_CONSEGNA 1_
Riscrivi il brano sullo stemma dei Trigona da "E’, certamente, molto" fino a "stella a 5 punte." compreso, mettendo "blasone nobiliare" al posto di "stemma nobiliare".
_CONSEGNA 2_
Rispondi a queste domande sul brano sullo stemma dei Trigona:
(a) In quale anno e in quale città Taddeo o Tedeo ottenne la vittoria navale sui saraceni?
(b) Quali due rami della famiglia vengono citati come quelli da cui Marco Trigona della Floresta avrebbe potuto voler distinguersi?
(c) Secondo il secondo articolo di Masuzzo, l'adorazione di quale divinità richiamerebbe il sole?

Gaetano Masuzzo, su cronarmerina,scrive un’interessante ricostruzione dell’evoluzione dello stemma dei Trigona nel corso del tempo.

Nell’articolo, vengono indicate correttamente le origini germaniche della famiglia, cadendo in contraddizione facendo poi riferimento ai “normanni” e al loro credo religioso.

Masuzzo, infatti, scrive che nello stemma originario, come indicato dal Mugnos, erano presenti tre fasce ondulate che simboleggerebbero tre onde “in ricordo della discendenza dai Normanni,” e “il sole come simbolo della fecondità dei Trigona, posto a settentrione per indicare questa loro discendenza nordica”. 

Sempre su cronarmerina, Masuzzo, in un secondo articolo, afferma che le tre fasce ondulate sono presenti, “a simboleggiare l’eroismo dei Normanni,” mentre quella del sole sarebbe un riferimento all’adorazione “del Dio Odino, divinità germanica”.  Interpretazioni che appaiono essere in contrasto con le pur riconosciute origini germaniche della stirpe se non si considera il fatto che per “normanni” si debba intendere genericamente popolazione del Nord. Le onde potrebbero essere anche un riferimento alla vittoria navale ottenuta da Taddeo o Tedeo, nel 1101, a Taranto, su i saraceni (Prima Crociata) di cui lo stesso Masuzzo poi fa riferimento.

Statua di Marco Trigona della Floresta a Piazza Armerina

E’, certamente, molto complesso, oggi, ricostruire i diversi passaggi che hanno potuto portare, nel tempo, ai mutamenti che ogni singolo stemma nobiliare, nel tempo, può avere avuto. In questo senso, ciò che potrebbe avere indotto, nel 1568, Marco Trigona della Floresta, in punto di morte, a “eliminare” dal proprio stemma le tre fasce ondulate, potrebbe semplicemente essere stata la volontà di distinguersi rispetto altri rami della famiglia (Canicarao e Dainamare su tutti).

Il pentacolo o stella a 5 punte.

Mentre la trasformazioni degli altri essenziali simboli  presenti nello stemma (sole, stella a sei o 8 o 32 raggi, cometa, triangolo), invece, potrebbero essersi rese opportune, soprattuto da parte di una personalità religiosissima come MarcoTrigona della Floresta,  avendo presente la situazione politico/religiosa dell’epoca, i forti contrasti religiosi in atto, la “caccia alle streghe” diffusa, le seduzioni esoteriche esistenti (triangolo, pentagramma, esagramma, ecc), la spietata azione dell’Inquisizione. Un simile contesto storico, quindi, che avrebbe potuto portare Marco Trigona della Floresta, religiosissimo, ad assumere una particolare attenzione e prudenza spingendolo fino a manipolare lo stemma di famiglia eliminando quegli elementi che avrebbero anche generare sospetto. Lo stesso Masuzzo del resto, menziona i molti eretici condannati all’epoca: “…tanti matematici che pretendono leggere il passato, il presente e il futuro, sono stati ripetutamente condannati come eretici”. Quindi  è più che probabile che, l’evoluzione dello stemma sia dovuta proprio a una questione di opportunità politico-religiosa: niente più
stelle a 5 (pentacolo), 6 (esagramma giudaico), 8 (simbolo esoterico-occulto per eccellenza) punte; niente sole (simbolo esoterico-pagano) ma una più ragionevole “stella cometa” di più cristiana simbologia; il triangolo (trinacria) come simbolo principe della Sicilia della stirpe e non altri (triangolo come simbolo dell’occhio onnisciente).

_MATERIALE FORNITO_
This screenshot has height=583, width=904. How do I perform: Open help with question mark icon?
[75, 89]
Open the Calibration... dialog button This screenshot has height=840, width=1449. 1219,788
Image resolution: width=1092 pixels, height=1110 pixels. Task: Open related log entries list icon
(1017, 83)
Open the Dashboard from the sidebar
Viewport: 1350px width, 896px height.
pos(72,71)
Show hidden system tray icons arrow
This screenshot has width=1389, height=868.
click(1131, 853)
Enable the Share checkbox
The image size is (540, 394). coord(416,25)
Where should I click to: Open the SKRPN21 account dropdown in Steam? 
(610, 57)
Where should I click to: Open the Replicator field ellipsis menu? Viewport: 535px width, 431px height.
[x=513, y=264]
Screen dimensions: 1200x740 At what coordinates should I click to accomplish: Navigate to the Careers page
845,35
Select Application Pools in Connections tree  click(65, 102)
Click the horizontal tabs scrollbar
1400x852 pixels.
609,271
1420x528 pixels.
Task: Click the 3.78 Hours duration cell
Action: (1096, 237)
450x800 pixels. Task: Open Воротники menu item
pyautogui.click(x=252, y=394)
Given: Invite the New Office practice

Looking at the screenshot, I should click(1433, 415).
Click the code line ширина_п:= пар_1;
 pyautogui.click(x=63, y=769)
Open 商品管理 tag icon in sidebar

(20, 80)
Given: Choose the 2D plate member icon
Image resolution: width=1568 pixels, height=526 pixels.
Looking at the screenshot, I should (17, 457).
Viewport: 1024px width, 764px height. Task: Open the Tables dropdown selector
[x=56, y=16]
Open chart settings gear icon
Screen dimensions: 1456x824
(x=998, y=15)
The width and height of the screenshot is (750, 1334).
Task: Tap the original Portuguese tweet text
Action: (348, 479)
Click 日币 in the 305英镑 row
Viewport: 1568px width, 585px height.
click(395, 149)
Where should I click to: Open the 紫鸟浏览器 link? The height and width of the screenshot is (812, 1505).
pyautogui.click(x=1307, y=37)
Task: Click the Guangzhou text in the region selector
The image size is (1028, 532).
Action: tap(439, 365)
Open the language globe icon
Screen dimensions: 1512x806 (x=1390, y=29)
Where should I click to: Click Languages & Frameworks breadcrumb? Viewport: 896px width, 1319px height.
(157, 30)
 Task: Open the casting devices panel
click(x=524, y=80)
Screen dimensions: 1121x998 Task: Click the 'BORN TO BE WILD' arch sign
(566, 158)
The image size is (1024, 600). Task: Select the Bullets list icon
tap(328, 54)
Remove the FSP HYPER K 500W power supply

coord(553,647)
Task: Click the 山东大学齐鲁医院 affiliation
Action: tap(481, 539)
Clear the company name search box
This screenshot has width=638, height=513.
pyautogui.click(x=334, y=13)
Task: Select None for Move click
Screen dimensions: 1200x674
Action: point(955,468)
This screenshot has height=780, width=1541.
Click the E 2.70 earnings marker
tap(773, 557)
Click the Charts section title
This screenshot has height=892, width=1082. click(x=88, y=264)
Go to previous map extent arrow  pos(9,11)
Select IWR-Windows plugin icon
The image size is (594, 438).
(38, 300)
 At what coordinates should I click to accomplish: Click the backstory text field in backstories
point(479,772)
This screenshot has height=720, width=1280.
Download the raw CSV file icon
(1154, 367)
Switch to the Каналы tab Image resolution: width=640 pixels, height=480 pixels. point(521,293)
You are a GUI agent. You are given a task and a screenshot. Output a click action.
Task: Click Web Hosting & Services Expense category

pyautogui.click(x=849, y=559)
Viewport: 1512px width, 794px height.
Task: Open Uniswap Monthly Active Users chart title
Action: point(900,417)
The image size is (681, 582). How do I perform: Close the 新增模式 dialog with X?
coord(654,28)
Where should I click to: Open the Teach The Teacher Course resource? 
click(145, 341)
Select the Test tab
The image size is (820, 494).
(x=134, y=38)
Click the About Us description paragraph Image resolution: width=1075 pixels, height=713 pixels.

_RISULTATO 1_
E’, certamente, molto complesso, oggi, ricostruire i diversi passaggi che hanno potuto portare, nel tempo, ai mutamenti che ogni singolo blasone nobiliare, nel tempo, può avere avuto. In questo senso, ciò che potrebbe avere indotto, nel 1568, Marco Trigona della Floresta, in punto di morte, a “eliminare” dal proprio stemma le tre fasce ondulate, potrebbe semplicemente essere stata la volontà di distinguersi rispetto altri rami della famiglia (Canicarao e Dainamare su tutti).

Il pentacolo o stella a 5 punte.

_RISULTATO 2_
(a) Nel 1101, a Taranto.
(b) Canicarao e Dainamare.
(c) Il Dio Odino, divinità germanica.